A review by billymac1962
Black Chalk by Christopher J. Yates

1.0

I started this book on November 27th.
On the morning of November 28th I woke with a sore throat. This escalated to one rotten-ass cold that settled in my chest (anything I get goes straight to my lungs), rolling through 9 days of violent hacking and sneezing (one of which tore my abdomen muscles, making subsequent coughs, sneezes and nose blowings feel as if I was being driven through with a samurai sword), up to today, where I can finally say I am feeling quite a bit better. (For those wondering, I am fully vaccinated, and went for a Covid test just in case: Negative)
This turning of the corner healthwise is well met with the completion of this book. I finished it over lunch and can honestly say I felt instantly better once that last word was read.

Never again. Never, never, never again will I ignore that DNF urge.

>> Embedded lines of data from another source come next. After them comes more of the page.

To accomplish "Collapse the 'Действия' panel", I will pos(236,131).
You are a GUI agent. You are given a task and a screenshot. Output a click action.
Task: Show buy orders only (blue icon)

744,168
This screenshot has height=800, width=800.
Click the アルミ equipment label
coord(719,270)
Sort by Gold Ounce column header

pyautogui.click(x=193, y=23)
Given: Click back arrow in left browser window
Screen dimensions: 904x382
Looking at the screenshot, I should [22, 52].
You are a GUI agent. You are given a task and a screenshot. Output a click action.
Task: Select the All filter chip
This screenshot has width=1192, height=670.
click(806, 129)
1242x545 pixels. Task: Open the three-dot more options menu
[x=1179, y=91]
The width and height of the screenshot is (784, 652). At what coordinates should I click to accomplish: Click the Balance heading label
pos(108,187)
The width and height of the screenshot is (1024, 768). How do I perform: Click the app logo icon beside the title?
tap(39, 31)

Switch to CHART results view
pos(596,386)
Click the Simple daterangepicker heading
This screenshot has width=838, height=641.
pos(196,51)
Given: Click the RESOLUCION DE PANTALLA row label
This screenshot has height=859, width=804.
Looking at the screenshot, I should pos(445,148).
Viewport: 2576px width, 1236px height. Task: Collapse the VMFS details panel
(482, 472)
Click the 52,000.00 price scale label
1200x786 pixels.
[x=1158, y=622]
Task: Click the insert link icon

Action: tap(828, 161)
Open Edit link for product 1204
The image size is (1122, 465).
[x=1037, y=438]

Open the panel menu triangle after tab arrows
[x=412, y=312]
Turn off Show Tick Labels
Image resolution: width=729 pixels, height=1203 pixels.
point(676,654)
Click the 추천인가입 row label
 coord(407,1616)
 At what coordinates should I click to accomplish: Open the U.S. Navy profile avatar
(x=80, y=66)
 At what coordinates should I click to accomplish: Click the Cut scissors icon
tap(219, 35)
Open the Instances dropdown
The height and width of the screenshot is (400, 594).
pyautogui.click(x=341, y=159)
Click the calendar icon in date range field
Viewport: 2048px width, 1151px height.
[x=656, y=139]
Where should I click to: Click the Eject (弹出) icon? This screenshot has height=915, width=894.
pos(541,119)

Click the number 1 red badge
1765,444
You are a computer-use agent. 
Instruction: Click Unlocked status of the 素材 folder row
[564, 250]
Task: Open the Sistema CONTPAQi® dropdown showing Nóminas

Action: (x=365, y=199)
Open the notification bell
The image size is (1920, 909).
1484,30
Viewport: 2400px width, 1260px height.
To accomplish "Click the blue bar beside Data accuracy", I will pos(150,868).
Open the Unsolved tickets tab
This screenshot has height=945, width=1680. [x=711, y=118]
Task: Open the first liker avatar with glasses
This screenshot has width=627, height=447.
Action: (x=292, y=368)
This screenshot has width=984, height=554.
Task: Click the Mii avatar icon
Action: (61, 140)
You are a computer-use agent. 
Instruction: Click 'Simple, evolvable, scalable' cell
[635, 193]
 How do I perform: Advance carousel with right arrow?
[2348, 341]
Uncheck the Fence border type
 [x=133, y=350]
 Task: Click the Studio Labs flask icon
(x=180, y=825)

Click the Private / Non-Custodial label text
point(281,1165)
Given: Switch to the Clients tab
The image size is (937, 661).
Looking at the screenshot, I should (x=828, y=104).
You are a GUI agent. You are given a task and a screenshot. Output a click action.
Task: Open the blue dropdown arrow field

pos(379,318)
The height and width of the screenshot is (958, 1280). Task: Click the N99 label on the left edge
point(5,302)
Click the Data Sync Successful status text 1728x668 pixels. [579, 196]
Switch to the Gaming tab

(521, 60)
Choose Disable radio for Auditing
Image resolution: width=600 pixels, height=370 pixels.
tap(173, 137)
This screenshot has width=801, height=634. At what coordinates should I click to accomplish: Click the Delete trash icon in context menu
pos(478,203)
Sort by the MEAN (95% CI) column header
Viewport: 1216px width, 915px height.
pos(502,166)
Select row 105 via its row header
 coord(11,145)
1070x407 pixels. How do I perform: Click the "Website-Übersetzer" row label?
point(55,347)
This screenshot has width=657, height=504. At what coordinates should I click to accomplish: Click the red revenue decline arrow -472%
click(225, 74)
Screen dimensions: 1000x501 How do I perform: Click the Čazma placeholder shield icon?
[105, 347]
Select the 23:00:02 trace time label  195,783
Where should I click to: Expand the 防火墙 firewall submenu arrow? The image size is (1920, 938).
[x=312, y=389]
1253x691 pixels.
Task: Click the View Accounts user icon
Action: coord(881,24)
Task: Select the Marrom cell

This has not been a stellar reading year for me. I have been blaming my disinterest, apathy, impatience on the fact that other life factors are dominating my thoughts, and so I was beginning to think some books may have not been given fair shots.
Having heard very good things about this book from a trusted source, I refused to give in to the urge to drop it and move on to something else. So I suffered, mouth-breathing and curling into wracking coughing fits, through every painstaking page of this novel.

This was not anywhere near as good or interesting as the synopsis would imply. A group of six college friends decide to play a game where the consequences involve performing psychologically difficult (embarrassing at first, then escalating) acts. This sounded fantastic and totally up my alley. And for the first twenty pages or so, I found the character development was already
in high gear. This was feeling like a five star read, easy.
However, as the story moves forth, the game itself (which took excruciatingly long to get going), or specifically the consequences being forced to occur, were brief and for the most part dull to read. Surrounding the game was worse. The mundane details of these friends' relationships were dull and uninteresting, which may not have been so tedious if not for that dangling carrot of psychological consequences. It goes without saying that the pacing of this thing was frustrating at best.
And after trudging through 340 pages of muddled, boring details and unsatisfying developments, I get that ending?!

I resent this book every bit as much as the chest infection I just fought.

I do believe my disappointing reading year is mostly due to some unfortunate book selections. I am looking forward to my next one with renewed optimism.